*Objetivo indicado A*. Edita las líneas de los registros que van desde la que contiene "The image size is (846, 868)." hasta la que contiene "[x=698, y=592]", ambas incluidas, y escríbelas de nuevo cambiando "Reviews" por "Reseñas" sin alterar nada más.

*Fragmento*.

━━━━━━━━━━━━━━━━━━━━━━━━━━━━━━

Dice un amigo mío que no debo tener tantos recelos de viajar, que el mundo es una Patria gigante, y que ya no existen fronteras para la comunicación y la vida. Dice el Doctor en Ciencias Antonio Aja, prestigioso investigador en cuestiones migratorias cubanas, que ya no hablaremos más de este tema si no es para referirnos al término “migración circular”, que ya pocos emigran definitivamente, que todo el mundo contempla la opción de modo transitorio y luego decide dónde y cómo permanecer por etapas.
Y yo digo que sí a todo. Que es verdad. Que lo sé. Y sigo investigando sobre el asunto (es de los que más me apasionan); y sigo escribiendo historias sobre el dolor que causa a quienes habitamos este pedazo de tierra llamada Cuba. Será por esa estadística reveladora de que uno de cada tres cubanos posee un familiar en el exterior… Será porque soy un ser eternamente nostálgico… Pero el caso es que no consigo cambiar mi percepción sobre estar y no estar.
Lo prohibí hace un tiempo a mis amistades: no quiero escuchar que nadie se va. Después me planteé la ley más estúpida: ni una despedida más en aeropuertos. Pero los socios (socios al fin) ni caso me hacen. Y siguen moviéndose de aquí para allá, y regalándome más lejanías que presencias. ¿Qué le voy a hacer? A estas alturas de la juventud, una sabe bien todo lo que apremia y el poco tiempo que hay para cubrir todas las urgencias. He pasado a entenderlos. Pero de ahí a apoyarlos va un buen tramo.
He comprendido, sí, que quienes no ven un futuro en su país tienen derecho a salir y buscarlo a donde creen que puede estar. He aprendido también que muchos lo encuentran, y regresan felices de sus estudios y contratos de trabajo en cualquier punto de la geografía mundial, o contentos también (por qué censurarlos) de haber incrementado su ropero, nivel de vida y posibilidades de transporte (tan infame como anda por acá).
Pero quedarme me ha permitido ver también cómo añoran nuestras madrugadas de amistad sin límites, cuánto necesitan el café de su vieja y el modo extraño en el que requieren sentirse parte, sentirse en tierra, saberse reyes de la latitud que habitan, y no como familiares lejanos prestados en un cuarto ajeno. Es el dolor del emigrante, lo sé; es el precio a pagar. Tal vez sea demasiado caro también el costo de permanecer aquí. Todo depende de por dónde nos lleve la vida, y de cómo le permitamos al destino movernos de aquí para allá.
Yo sigo siendo un bicho raro. Echo por tierra, como otros pocos en mi círculo inmediato, la ley universal de la ciencia de que migración genera migración. Tengo importantes piezas de mi ajedrez (o dominó) sentimental desperdigadas por medio trozo de mundo. Pero me cuesta mucho, al decir de Silvio, soltar todo y largarme.

━━━━━━━━━━━━━━━━━━━━━━━━━━━━━━

*Material de trabajo*.
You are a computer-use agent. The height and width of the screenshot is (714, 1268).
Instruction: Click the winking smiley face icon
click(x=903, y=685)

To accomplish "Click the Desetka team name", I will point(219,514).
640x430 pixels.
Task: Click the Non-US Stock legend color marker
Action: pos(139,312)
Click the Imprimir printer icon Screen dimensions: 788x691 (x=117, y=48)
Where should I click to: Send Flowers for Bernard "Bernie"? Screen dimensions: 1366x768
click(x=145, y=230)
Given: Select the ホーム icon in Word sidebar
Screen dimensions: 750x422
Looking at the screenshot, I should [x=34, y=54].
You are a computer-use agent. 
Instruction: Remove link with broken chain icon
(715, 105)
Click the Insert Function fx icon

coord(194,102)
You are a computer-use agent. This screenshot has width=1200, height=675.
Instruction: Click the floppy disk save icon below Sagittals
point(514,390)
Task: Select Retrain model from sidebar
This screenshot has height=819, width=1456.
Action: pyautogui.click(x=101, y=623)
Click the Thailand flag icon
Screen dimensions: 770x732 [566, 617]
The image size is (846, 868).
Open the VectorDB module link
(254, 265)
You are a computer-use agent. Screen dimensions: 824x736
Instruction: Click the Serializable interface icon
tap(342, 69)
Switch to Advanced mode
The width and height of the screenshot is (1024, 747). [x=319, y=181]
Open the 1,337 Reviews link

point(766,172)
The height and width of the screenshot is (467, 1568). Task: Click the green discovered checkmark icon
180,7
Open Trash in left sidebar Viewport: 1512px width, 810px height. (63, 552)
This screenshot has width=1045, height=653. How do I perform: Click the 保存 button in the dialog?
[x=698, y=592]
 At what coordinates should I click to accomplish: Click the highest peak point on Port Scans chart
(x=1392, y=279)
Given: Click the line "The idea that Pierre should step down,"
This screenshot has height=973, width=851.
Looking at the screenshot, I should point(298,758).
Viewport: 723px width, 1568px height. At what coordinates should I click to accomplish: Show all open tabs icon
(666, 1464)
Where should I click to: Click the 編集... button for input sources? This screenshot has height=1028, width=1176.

━━━━━━━━━━━━━━━━━━━━━━━━━━━━━━

*Objetivo indicado B*. Retoma el texto sobre la emigración cubana y continúalo a partir de su última oración.

*Respuesta escrita A*.
The image size is (846, 868).
Open the VectorDB module link
(254, 265)
You are a computer-use agent. Screen dimensions: 824x736
Instruction: Click the Serializable interface icon
tap(342, 69)
Switch to Advanced mode
The width and height of the screenshot is (1024, 747). [x=319, y=181]
Open the 1,337 Reseñas link

point(766,172)
The height and width of the screenshot is (467, 1568). Task: Click the green discovered checkmark icon
180,7
Open Trash in left sidebar Viewport: 1512px width, 810px height. (63, 552)
This screenshot has width=1045, height=653. How do I perform: Click the 保存 button in the dialog?
[x=698, y=592]

*Respuesta escrita B*.
Sigo apostando a un «no sé qué» (porque el tiempo derriba paradigmas); sigo creyendo en no sé cuánto (porque los días apremian y uno se cuestiona el esperar a qué); sigo aferrándome a las lógicas sentimentales de quienes plantamos nuestra casita de campaña en medio de una nada que tira para todas partes, y creemos que sí, vale la pena quedarse, hay sueños que cumplir y pueden hacerse realidad por estos lares, y qué dicha tan grande si estamos todos — compinches de siempre, la pura y el puro, los aseres del barrio, el malecón, el parque — para disfrutarlos como buenos cubanos, y no como calcos tristes de guajiros armando su bohío en medio de un express-way.
Pero (pocas declaraciones de principios llevan un «pero») a veces le cojo un poco de inquina al futuro. Y me pongo a pensar en si a la vuelta de la esquina, acabaremos convertidos en piezas de museo de resistencia juvenil; si se irán más de los que se quedan; si mañana será más criticable estar que marcharse.
Me resuenan en los oídos tantas palabras del profe Aja en aquella entrevista que le hiciera años atrás («El compromiso sentimental es importante, pero tiene que ir unido a otras necesidades», dijo); me laceran en la mente múltiples historias de mi día a día; me chocan entre las paredes del alma las de mis emigrantes por cada esquina del mundo… me pasa tanto, que el futuro tiene que preocuparme.
Sin embargo, otra vez, me aferro a la fuerza, la esperanza, la ilusión, la verdad. Quiero ser feliz en Cuba. Y eso no debe ser un pecado. Tengo el empuje de locos como yo; tengo la cordura de otros bichos raros que me acompañan. Y solo por eso me atrevo a cambiar el final de aquella historia: el último que salga, por favor, no apague el Faro del Morro. No me gusta la oscuridad ni a mis amigos tampoco. Solo para dormir. Y aquí hay que estar bien despiertos para seguir escribiendo este cuento.
Este texto fue publicado originalmente en la revista Alma Mater y su autora es Susana Gomes Bugallo.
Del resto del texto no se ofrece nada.